ToruOwO / mimex

PyTorch implementation for all methods and environments in the paper "MIMEx: Intrinsic Rewards from Masked Input Modeling"
16 stars 1 forks source link

RuntimeError: DataLoader worker (pid 6370) is killed by signal: Killed. #2

Closed 0uroboro5 closed 1 month ago

0uroboro5 commented 1 month ago

I am trying this very good work of yours using wsl2 based Ubuntu 22.04. The training task is cartpole_swingup_sparse.

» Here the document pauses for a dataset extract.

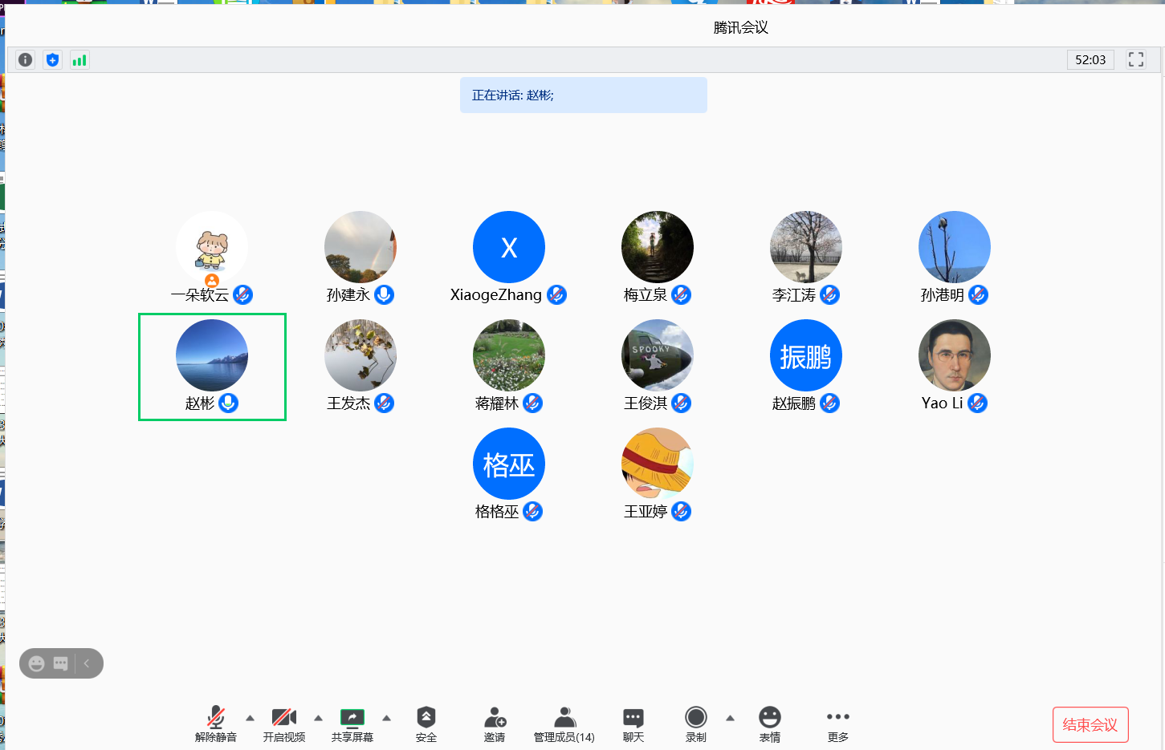Open the 表情 emoji reactions
The width and height of the screenshot is (1165, 750).
pos(769,723)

The problem I am having is when my training runs here:

| train | F: 172000 | S: 86000 | E: 172 | L: 1000 | R: 0.0000 | BS: 86000 | FPS: 10.8101 | T: 4:48:13

The program is interrupted by the system for this reason:

Error executing job with overrides: ['task=cartpole_swingup_sparse']
Traceback (most recent call last):
  File "train.py", line 310, in <module>
    main()
  File "/home/snoplx/anaconda3/envs/mimex-dmc/lib/python3.8/site-packages/hydra/main.py", line 49, in decorated_main
    _run_hydra(
  File "/home/snoplx/anaconda3/envs/mimex-dmc/lib/python3.8/site-packages/hydra/_internal/utils.py", line 367, in _run_hydra
    run_and_report(
  File "/home/snoplx/anaconda3/envs/mimex-dmc/lib/python3.8/site-packages/hydra/_internal/utils.py", line 214, in run_and_report
    raise ex
  File "/home/snoplx/anaconda3/envs/mimex-dmc/lib/python3.8/site-packages/hydra/_internal/utils.py", line 211, in run_and_report
    return func()
  File "/home/snoplx/anaconda3/envs/mimex-dmc/lib/python3.8/site-packages/hydra/_internal/utils.py", line 368, in <lambda>
    lambda: hydra.run(
  File "/home/snoplx/anaconda3/envs/mimex-dmc/lib/python3.8/site-packages/hydra/_internal/hydra.py", line 110, in run
    _ = ret.return_value
  File "/home/snoplx/anaconda3/envs/mimex-dmc/lib/python3.8/site-packages/hydra/core/utils.py", line 233, in return_value
    raise self._return_value
  File "/home/snoplx/anaconda3/envs/mimex-dmc/lib/python3.8/site-packages/hydra/core/utils.py", line 160, in run_job
    ret.return_value = task_function(task_cfg)
  File "train.py", line 305, in main
    workspace.train()
  File "/home/snoplx/Projects/mimex/mimex-dmc/train.py", line 245, in train
    metrics = self.agent.update(self.replay_iter, self.global_step)
  File "/home/snoplx/Projects/mimex/mimex-dmc/drqv2.py", line 388, in update
    obs = self.aug(obs.float())
  File "/home/snoplx/anaconda3/envs/mimex-dmc/lib/python3.8/site-packages/torch/nn/modules/module.py", line 1553, in _wrapped_call_impl
    return self._call_impl(*args, **kwargs)
  File "/home/snoplx/anaconda3/envs/mimex-dmc/lib/python3.8/site-packages/torch/nn/modules/module.py", line 1562, in _call_impl
    return forward_call(*args, **kwargs)
  File "/home/snoplx/Projects/mimex/mimex-dmc/drqv2.py", line 42, in forward
    shift = torch.randint(0,
  File "/home/snoplx/anaconda3/envs/mimex-dmc/lib/python3.8/site-packages/torch/utils/data/_utils/signal_handling.py", line 67, in handler
    _error_if_any_worker_fails()
RuntimeError: DataLoader worker (pid 6370) is killed by signal: Killed.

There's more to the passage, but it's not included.